▶ [THE TASK] The answer must consist of every record below, reproduced exactly.

**** SUPPLIED RECORDS

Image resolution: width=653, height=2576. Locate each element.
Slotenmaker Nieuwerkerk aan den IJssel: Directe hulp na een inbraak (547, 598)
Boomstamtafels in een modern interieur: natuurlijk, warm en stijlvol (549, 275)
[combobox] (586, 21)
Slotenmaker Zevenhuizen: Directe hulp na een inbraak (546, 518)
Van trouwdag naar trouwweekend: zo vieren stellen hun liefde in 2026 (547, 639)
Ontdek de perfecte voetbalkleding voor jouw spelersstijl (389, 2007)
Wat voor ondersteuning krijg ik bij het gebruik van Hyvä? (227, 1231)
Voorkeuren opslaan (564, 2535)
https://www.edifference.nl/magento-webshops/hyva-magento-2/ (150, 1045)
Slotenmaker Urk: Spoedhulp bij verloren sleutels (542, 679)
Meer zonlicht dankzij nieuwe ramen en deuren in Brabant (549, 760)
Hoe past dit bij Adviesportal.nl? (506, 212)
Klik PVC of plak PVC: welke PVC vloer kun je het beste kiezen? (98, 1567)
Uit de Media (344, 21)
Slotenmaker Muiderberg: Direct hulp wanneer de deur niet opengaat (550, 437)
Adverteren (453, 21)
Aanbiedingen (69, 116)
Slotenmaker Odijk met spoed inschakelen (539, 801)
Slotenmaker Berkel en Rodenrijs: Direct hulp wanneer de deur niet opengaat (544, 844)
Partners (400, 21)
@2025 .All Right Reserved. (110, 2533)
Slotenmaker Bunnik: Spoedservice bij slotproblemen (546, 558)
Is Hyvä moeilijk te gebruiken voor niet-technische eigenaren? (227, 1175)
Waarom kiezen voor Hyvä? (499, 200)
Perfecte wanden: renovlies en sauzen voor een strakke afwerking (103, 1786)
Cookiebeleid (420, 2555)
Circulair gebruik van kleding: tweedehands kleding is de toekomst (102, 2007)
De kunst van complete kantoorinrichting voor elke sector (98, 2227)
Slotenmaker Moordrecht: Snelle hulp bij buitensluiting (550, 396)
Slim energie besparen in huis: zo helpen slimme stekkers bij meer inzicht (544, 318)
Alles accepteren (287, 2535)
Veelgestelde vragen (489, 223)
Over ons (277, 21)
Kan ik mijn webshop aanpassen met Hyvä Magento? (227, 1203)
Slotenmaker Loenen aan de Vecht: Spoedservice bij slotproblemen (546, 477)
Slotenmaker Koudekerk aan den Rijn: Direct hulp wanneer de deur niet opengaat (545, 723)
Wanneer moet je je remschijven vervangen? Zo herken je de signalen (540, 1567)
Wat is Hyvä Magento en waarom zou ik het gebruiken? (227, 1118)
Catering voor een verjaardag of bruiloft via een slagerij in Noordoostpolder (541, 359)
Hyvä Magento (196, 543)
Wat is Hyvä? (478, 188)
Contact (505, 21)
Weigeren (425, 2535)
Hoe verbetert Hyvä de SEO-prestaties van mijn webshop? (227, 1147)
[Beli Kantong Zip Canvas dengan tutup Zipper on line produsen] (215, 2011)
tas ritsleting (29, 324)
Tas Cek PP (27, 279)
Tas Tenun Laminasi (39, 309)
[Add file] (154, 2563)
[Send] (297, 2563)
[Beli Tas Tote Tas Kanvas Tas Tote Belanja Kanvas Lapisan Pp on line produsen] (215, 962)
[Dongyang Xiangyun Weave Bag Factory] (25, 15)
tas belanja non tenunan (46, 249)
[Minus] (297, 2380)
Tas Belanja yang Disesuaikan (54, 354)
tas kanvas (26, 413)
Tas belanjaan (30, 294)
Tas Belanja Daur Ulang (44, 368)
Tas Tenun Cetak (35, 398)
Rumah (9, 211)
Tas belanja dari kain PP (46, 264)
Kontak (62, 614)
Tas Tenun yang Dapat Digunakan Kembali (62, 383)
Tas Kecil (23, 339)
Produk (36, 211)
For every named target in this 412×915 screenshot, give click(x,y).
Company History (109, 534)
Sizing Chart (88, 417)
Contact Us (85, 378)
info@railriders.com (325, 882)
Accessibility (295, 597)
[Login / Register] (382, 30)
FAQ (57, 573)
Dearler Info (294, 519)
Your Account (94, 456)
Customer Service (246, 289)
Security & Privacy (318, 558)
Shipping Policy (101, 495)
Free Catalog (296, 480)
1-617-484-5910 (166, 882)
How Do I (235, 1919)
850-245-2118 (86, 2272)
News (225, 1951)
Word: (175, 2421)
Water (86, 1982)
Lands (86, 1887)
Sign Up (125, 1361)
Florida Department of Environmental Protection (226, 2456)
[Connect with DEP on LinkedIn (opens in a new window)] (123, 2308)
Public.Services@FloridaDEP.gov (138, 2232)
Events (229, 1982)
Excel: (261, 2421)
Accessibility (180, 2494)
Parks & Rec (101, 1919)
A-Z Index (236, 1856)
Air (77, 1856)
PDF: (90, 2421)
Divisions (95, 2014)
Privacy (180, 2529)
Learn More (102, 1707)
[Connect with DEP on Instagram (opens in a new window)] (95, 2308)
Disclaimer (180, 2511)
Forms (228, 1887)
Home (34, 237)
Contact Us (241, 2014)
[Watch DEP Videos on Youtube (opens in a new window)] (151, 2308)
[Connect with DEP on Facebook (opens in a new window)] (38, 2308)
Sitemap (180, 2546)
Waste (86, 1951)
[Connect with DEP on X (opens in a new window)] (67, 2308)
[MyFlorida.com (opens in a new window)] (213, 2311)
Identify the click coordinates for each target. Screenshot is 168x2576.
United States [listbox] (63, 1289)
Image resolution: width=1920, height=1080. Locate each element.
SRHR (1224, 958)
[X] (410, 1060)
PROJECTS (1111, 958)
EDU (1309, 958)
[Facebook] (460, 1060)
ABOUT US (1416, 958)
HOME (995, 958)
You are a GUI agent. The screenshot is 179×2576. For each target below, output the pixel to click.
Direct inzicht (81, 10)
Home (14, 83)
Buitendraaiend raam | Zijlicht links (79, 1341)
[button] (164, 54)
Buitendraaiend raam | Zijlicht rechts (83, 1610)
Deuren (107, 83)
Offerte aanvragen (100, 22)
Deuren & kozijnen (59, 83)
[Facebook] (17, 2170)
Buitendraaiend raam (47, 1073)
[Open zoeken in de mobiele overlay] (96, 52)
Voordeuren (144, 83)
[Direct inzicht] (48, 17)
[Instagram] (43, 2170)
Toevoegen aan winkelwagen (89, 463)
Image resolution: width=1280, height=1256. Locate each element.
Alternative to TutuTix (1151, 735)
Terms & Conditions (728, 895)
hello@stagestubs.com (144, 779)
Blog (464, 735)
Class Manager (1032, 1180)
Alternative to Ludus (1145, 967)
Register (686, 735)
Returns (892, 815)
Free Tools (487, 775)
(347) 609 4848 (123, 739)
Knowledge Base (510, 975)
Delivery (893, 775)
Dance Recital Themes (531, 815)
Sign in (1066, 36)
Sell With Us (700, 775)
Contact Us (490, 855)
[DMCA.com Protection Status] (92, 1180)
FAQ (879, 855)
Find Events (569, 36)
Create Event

********

▶ [RESULT]
Image resolution: width=653, height=2576. Locate each element.
Slotenmaker Nieuwerkerk aan den IJssel: Directe hulp na een inbraak (547, 598)
Boomstamtafels in een modern interieur: natuurlijk, warm en stijlvol (549, 275)
[combobox] (586, 21)
Slotenmaker Zevenhuizen: Directe hulp na een inbraak (546, 518)
Van trouwdag naar trouwweekend: zo vieren stellen hun liefde in 2026 (547, 639)
Ontdek de perfecte voetbalkleding voor jouw spelersstijl (389, 2007)
Wat voor ondersteuning krijg ik bij het gebruik van Hyvä? (227, 1231)
Voorkeuren opslaan (564, 2535)
https://www.edifference.nl/magento-webshops/hyva-magento-2/ (150, 1045)
Slotenmaker Urk: Spoedhulp bij verloren sleutels (542, 679)
Meer zonlicht dankzij nieuwe ramen en deuren in Brabant (549, 760)
Hoe past dit bij Adviesportal.nl? (506, 212)
Klik PVC of plak PVC: welke PVC vloer kun je het beste kiezen? (98, 1567)
Uit de Media (344, 21)
Slotenmaker Muiderberg: Direct hulp wanneer de deur niet opengaat (550, 437)
Adverteren (453, 21)
Aanbiedingen (69, 116)
Slotenmaker Odijk met spoed inschakelen (539, 801)
Slotenmaker Berkel en Rodenrijs: Direct hulp wanneer de deur niet opengaat (544, 844)
Partners (400, 21)
@2025 .All Right Reserved. (110, 2533)
Slotenmaker Bunnik: Spoedservice bij slotproblemen (546, 558)
Is Hyvä moeilijk te gebruiken voor niet-technische eigenaren? (227, 1175)
Waarom kiezen voor Hyvä? (499, 200)
Perfecte wanden: renovlies en sauzen voor een strakke afwerking (103, 1786)
Cookiebeleid (420, 2555)
Circulair gebruik van kleding: tweedehands kleding is de toekomst (102, 2007)
De kunst van complete kantoorinrichting voor elke sector (98, 2227)
Slotenmaker Moordrecht: Snelle hulp bij buitensluiting (550, 396)
Slim energie besparen in huis: zo helpen slimme stekkers bij meer inzicht (544, 318)
Alles accepteren (287, 2535)
Veelgestelde vragen (489, 223)
Over ons (277, 21)
Kan ik mijn webshop aanpassen met Hyvä Magento? (227, 1203)
Slotenmaker Loenen aan de Vecht: Spoedservice bij slotproblemen (546, 477)
Slotenmaker Koudekerk aan den Rijn: Direct hulp wanneer de deur niet opengaat (545, 723)
Wanneer moet je je remschijven vervangen? Zo herken je de signalen (540, 1567)
Wat is Hyvä Magento en waarom zou ik het gebruiken? (227, 1118)
Catering voor een verjaardag of bruiloft via een slagerij in Noordoostpolder (541, 359)
Hyvä Magento (196, 543)
Wat is Hyvä? (478, 188)
Contact (505, 21)
Weigeren (425, 2535)
Hoe verbetert Hyvä de SEO-prestaties van mijn webshop? (227, 1147)
[Beli Kantong Zip Canvas dengan tutup Zipper on line produsen] (215, 2011)
tas ritsleting (29, 324)
Tas Cek PP (27, 279)
Tas Tenun Laminasi (39, 309)
[Add file] (154, 2563)
[Send] (297, 2563)
[Beli Tas Tote Tas Kanvas Tas Tote Belanja Kanvas Lapisan Pp on line produsen] (215, 962)
[Dongyang Xiangyun Weave Bag Factory] (25, 15)
tas belanja non tenunan (46, 249)
[Minus] (297, 2380)
Tas Belanja yang Disesuaikan (54, 354)
tas kanvas (26, 413)
Tas belanjaan (30, 294)
Tas Belanja Daur Ulang (44, 368)
Tas Tenun Cetak (35, 398)
Rumah (9, 211)
Tas belanja dari kain PP (46, 264)
Kontak (62, 614)
Tas Tenun yang Dapat Digunakan Kembali (62, 383)
Tas Kecil (23, 339)
Produk (36, 211)
For every named target in this 412×915 screenshot, give click(x,y).
Company History (109, 534)
Sizing Chart (88, 417)
Contact Us (85, 378)
info@railriders.com (325, 882)
Accessibility (295, 597)
[Login / Register] (382, 30)
FAQ (57, 573)
Dearler Info (294, 519)
Your Account (94, 456)
Customer Service (246, 289)
Security & Privacy (318, 558)
Shipping Policy (101, 495)
Free Catalog (296, 480)
1-617-484-5910 (166, 882)
How Do I (235, 1919)
850-245-2118 (86, 2272)
News (225, 1951)
Word: (175, 2421)
Water (86, 1982)
Lands (86, 1887)
Sign Up (125, 1361)
Florida Department of Environmental Protection (226, 2456)
[Connect with DEP on LinkedIn (opens in a new window)] (123, 2308)
Public.Services@FloridaDEP.gov (138, 2232)
Events (229, 1982)
Excel: (261, 2421)
Accessibility (180, 2494)
Parks & Rec (101, 1919)
A-Z Index (236, 1856)
Air (77, 1856)
PDF: (90, 2421)
Divisions (95, 2014)
Privacy (180, 2529)
Learn More (102, 1707)
[Connect with DEP on Instagram (opens in a new window)] (95, 2308)
Disclaimer (180, 2511)
Forms (228, 1887)
Home (34, 237)
Contact Us (241, 2014)
[Watch DEP Videos on Youtube (opens in a new window)] (151, 2308)
[Connect with DEP on Facebook (opens in a new window)] (38, 2308)
Sitemap (180, 2546)
Waste (86, 1951)
[Connect with DEP on X (opens in a new window)] (67, 2308)
[MyFlorida.com (opens in a new window)] (213, 2311)
Identify the click coordinates for each target. Screenshot is 168x2576.
United States [listbox] (63, 1289)
Image resolution: width=1920, height=1080. Locate each element.
SRHR (1224, 958)
[X] (410, 1060)
PROJECTS (1111, 958)
EDU (1309, 958)
[Facebook] (460, 1060)
ABOUT US (1416, 958)
HOME (995, 958)
You are a GUI agent. The screenshot is 179×2576. For each target below, output the pixel to click.
Direct inzicht (81, 10)
Home (14, 83)
Buitendraaiend raam | Zijlicht links (79, 1341)
[button] (164, 54)
Buitendraaiend raam | Zijlicht rechts (83, 1610)
Deuren (107, 83)
Offerte aanvragen (100, 22)
Deuren & kozijnen (59, 83)
[Facebook] (17, 2170)
Buitendraaiend raam (47, 1073)
[Open zoeken in de mobiele overlay] (96, 52)
Voordeuren (144, 83)
[Direct inzicht] (48, 17)
[Instagram] (43, 2170)
Toevoegen aan winkelwagen (89, 463)
Image resolution: width=1280, height=1256. Locate each element.
Alternative to TutuTix (1151, 735)
Terms & Conditions (728, 895)
hello@stagestubs.com (144, 779)
Blog (464, 735)
Class Manager (1032, 1180)
Alternative to Ludus (1145, 967)
Register (686, 735)
Returns (892, 815)
Free Tools (487, 775)
(347) 609 4848 (123, 739)
Knowledge Base (510, 975)
Delivery (893, 775)
Dance Recital Themes (531, 815)
Sign in (1066, 36)
Sell With Us (700, 775)
Contact Us (490, 855)
[DMCA.com Protection Status] (92, 1180)
FAQ (879, 855)
Find Events (569, 36)
Create Event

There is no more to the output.